## REQUIRED TASK A
According to the moving-day post, on what day will the cats be fetched?

## PROVIDED PASSAGE
────────────────────────────────────────

There are at least 762 treaties that ended armed conflicts that involve less paperwork and signatures than the modern house process. I know because I counted them, in my head, in between the taut recitation of how this form notes that you will provide your own ninja security detail on your new property, and this document notes we’ve not told you which agencies to hire them from …
When all of that was done, everyone went their separate ways. Someone must work in that office, but I’m not sure which of the four people in the room that might be. And we went back to the new house. The movers were there waiting for us.
They loaded us up with four guys. They unloaded everything with two guys. Two guys plus us. Those fellows worked so hard today, and so did we, to a slightly lesser extent.
At the same time, the ISP guy came by. Bald, long braided beard. Probably rides a motorcycle when he’s not in his service van. It made him look older than he was, and older than his humor. Overly polite, like he’d just come out of some company-mandated customer service workshop. He got his job done in a hurry, and gave us more of the gigabytes than we expected.
At the same time we met our first neighbor. She was dispatched by the sellers to pick up from us a few things that they’d accidentally left behind. We were, of course, happy to oblige them of the sentimental. And the neighbor is lovely. A retired teacher, she watched the kids that used to live here grow up, and now those children are young adults. That’s just part of it for teachers. We talked for maybe five minutes, a welcome break in the air conditioning for me, and you can already tell she’s got plenty of stories and is ready to share them. In a week or two, when the house is in order, I’m going to have to think of a good excuse to stop by and visit her.
Everything is everywhere, but everything is here. Well, except for the cats. We’ll fetch them on Sunday. Because we’ll have wrung order from chaos in just two days.
Hah.
Tonight, we set up part of the kitchen and living room. Tomorrow we learn where all the light switches are and start breaking down boxes.
Do you know how long this drive is? Hint: the answer is, “Longer than online maps suggest.”
So this is a quick photo post. We are staying at my godsister-in-law’s (just go with it) tonight. Tomorrow, we do the last walk through on our new house, sign 1.2 million documents to make it ours, and then watch all of our stuff come out of a truck and into the house. Ya know, the easy part.
I am so tired.
When the bucket of the dozer needs a series of supports, you’re talking about some serious machinery.
Do you know what it is like to stare at your bike for nine-plus hours, and not be able to ride it?
Yes, there was a lot of traffic like that. But, then, somewhere in eastern Pennsylvania, around dinner time (because we’d driven through breakfast and lunch already, so why not?) all of the cars just disappeared. Everyone had gotten where they needed to be. That’s always a warm thought, especially when you’re not there yet. But the sun was getting low, which meant we were getting closer.
And it was good to see it in the mirror behind me.

────────────────────────────────────────

## EXCERPTED RECORDS

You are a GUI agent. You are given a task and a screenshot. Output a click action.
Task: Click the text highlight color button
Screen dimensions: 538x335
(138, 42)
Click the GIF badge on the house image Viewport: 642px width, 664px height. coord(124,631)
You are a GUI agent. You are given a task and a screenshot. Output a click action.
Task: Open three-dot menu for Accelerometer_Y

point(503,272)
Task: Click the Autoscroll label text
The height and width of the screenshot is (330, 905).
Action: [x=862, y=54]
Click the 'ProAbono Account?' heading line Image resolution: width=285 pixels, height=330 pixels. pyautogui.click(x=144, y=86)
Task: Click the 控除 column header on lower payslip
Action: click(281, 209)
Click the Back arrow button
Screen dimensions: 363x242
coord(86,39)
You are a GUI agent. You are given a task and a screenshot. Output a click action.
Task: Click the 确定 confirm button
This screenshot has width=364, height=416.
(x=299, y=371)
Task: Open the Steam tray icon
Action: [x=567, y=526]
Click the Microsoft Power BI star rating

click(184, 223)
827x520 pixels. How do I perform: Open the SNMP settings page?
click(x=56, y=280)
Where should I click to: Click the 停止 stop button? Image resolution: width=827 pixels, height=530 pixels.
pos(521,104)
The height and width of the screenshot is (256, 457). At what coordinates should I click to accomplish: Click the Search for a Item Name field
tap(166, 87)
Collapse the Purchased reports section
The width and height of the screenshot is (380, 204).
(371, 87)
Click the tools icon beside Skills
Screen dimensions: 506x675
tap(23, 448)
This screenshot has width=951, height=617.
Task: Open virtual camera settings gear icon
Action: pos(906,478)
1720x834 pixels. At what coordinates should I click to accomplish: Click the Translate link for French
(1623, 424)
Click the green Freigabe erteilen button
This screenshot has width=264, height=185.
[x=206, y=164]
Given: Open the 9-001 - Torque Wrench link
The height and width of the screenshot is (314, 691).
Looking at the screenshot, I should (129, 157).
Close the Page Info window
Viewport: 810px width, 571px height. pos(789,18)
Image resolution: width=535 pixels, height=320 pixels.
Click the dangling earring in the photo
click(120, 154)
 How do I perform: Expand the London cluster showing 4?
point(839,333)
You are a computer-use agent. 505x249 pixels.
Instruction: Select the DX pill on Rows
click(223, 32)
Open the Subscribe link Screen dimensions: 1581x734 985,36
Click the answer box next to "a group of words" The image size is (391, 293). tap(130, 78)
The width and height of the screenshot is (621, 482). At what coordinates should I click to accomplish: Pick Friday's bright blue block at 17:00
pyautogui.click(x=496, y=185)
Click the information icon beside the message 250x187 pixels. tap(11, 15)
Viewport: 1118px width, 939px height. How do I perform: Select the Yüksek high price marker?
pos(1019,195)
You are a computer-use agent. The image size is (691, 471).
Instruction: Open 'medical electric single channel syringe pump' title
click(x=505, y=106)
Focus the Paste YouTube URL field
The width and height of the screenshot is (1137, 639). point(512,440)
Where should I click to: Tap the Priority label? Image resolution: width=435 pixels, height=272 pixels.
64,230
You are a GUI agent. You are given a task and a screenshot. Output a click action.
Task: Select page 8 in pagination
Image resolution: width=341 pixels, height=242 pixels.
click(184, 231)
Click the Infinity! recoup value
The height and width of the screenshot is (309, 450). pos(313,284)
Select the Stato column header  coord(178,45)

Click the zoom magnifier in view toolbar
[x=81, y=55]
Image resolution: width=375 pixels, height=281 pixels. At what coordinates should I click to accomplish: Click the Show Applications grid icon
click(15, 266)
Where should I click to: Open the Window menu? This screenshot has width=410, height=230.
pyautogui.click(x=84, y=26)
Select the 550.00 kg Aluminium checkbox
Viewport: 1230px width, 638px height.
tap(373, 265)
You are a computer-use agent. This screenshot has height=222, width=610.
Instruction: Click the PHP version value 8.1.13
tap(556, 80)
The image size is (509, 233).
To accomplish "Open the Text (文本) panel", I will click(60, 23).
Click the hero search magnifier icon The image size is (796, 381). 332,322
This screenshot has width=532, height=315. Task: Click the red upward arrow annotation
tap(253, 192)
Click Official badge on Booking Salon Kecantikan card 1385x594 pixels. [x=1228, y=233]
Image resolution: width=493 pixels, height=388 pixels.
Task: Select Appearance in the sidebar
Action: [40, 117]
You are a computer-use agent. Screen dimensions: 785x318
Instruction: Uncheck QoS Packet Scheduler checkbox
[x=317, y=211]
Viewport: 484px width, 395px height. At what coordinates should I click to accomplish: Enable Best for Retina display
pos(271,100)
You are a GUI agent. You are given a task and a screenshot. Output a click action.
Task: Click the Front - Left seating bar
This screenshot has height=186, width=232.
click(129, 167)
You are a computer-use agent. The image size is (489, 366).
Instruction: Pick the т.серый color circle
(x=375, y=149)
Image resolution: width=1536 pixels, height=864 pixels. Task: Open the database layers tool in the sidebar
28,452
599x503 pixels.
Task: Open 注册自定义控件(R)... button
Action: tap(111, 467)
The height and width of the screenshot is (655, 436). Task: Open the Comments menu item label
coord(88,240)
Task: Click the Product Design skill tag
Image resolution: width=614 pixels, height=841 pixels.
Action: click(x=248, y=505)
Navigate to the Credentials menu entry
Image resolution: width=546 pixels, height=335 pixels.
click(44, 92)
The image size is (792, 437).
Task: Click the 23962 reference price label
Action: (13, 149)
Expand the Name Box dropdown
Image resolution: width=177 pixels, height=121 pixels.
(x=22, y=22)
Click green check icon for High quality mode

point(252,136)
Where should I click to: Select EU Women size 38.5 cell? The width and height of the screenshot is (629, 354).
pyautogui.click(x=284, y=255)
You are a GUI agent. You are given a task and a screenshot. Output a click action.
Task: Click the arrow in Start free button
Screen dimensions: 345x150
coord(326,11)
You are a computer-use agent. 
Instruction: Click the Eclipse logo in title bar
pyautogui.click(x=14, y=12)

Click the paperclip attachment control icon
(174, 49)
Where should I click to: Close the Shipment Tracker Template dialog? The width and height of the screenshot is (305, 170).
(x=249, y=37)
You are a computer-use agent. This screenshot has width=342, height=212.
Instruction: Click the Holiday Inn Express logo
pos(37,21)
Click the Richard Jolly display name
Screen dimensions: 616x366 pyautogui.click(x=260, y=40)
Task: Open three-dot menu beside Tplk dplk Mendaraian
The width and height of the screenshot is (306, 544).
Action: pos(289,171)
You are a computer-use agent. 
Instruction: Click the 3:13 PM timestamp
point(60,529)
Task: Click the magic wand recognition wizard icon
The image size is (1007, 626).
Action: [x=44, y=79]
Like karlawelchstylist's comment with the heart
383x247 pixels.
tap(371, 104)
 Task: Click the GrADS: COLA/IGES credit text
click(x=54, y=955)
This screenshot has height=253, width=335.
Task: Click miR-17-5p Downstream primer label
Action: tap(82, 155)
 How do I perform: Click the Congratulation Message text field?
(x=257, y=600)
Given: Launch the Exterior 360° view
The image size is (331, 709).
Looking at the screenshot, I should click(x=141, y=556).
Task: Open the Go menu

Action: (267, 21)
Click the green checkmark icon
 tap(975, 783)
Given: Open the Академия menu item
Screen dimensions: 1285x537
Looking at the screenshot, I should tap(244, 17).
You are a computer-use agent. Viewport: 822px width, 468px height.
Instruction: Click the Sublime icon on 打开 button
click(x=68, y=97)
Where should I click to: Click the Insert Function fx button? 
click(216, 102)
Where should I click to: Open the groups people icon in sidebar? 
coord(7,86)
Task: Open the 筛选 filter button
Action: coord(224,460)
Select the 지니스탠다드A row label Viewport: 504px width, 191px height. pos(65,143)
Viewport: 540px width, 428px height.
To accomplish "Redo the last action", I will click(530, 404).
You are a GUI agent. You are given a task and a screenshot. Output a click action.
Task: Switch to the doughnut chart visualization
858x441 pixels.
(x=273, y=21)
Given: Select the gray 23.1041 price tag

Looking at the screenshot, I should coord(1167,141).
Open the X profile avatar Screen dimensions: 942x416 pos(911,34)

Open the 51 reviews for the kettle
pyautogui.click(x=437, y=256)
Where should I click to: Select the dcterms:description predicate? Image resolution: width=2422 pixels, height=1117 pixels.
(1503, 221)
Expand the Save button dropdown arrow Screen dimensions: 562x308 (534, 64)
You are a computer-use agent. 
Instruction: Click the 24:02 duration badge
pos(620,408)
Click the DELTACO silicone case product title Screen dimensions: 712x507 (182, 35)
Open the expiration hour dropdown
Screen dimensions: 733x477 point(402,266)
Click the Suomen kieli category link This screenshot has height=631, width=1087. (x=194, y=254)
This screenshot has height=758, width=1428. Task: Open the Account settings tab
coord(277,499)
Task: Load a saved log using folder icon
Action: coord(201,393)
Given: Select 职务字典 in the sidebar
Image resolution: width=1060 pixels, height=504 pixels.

────────────────────────────────────────

## REQUIRED TASK B
Set down the entries verbatim, from the line containing "827x520 pixels. How" through the line containing "pos(521,104)", both lines included.

## EXPECTED OUTPUT A
Sunday.

## EXPECTED OUTPUT B
827x520 pixels. How do I perform: Open the SNMP settings page?
click(x=56, y=280)
Where should I click to: Click the 停止 stop button? Image resolution: width=827 pixels, height=530 pixels.
pos(521,104)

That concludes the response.